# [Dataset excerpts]
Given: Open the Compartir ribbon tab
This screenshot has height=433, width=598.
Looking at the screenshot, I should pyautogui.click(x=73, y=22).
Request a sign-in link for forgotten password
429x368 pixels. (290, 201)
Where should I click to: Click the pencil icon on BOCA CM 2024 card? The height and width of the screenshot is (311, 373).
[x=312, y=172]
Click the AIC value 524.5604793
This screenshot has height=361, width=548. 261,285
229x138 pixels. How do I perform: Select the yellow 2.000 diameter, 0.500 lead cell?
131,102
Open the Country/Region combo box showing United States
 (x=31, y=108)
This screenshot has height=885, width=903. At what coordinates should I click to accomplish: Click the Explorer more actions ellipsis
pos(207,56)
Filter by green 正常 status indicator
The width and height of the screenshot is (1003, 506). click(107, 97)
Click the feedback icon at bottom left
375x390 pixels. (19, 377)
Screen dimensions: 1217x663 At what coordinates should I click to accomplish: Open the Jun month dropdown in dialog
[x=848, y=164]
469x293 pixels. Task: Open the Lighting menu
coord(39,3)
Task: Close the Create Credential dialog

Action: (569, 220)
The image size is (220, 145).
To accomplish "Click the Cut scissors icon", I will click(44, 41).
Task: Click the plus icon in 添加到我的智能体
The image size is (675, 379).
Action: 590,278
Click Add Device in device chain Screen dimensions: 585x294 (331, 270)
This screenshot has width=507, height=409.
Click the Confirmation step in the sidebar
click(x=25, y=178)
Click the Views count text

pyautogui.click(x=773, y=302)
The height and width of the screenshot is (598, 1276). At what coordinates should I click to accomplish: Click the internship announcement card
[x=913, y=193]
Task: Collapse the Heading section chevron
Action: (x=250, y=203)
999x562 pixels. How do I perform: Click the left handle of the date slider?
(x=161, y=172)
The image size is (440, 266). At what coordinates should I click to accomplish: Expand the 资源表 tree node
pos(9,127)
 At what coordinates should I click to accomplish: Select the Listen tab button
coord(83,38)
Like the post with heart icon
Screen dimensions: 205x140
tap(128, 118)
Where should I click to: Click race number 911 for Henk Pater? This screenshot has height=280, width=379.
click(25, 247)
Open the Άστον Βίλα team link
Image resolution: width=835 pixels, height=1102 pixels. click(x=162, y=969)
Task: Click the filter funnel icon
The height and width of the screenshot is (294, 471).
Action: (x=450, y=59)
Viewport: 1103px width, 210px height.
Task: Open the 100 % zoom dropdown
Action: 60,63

# [TASK INSTRUCTIONS]
Reproduce exactly the lines from the one with "Open the Άστον Βίλα team link" through the last line of the entries, keeping both of those lines and nothing else.

# [YOUR RESPONSE]
Open the Άστον Βίλα team link
Image resolution: width=835 pixels, height=1102 pixels. click(x=162, y=969)
Task: Click the filter funnel icon
The height and width of the screenshot is (294, 471).
Action: (x=450, y=59)
Viewport: 1103px width, 210px height.
Task: Open the 100 % zoom dropdown
Action: 60,63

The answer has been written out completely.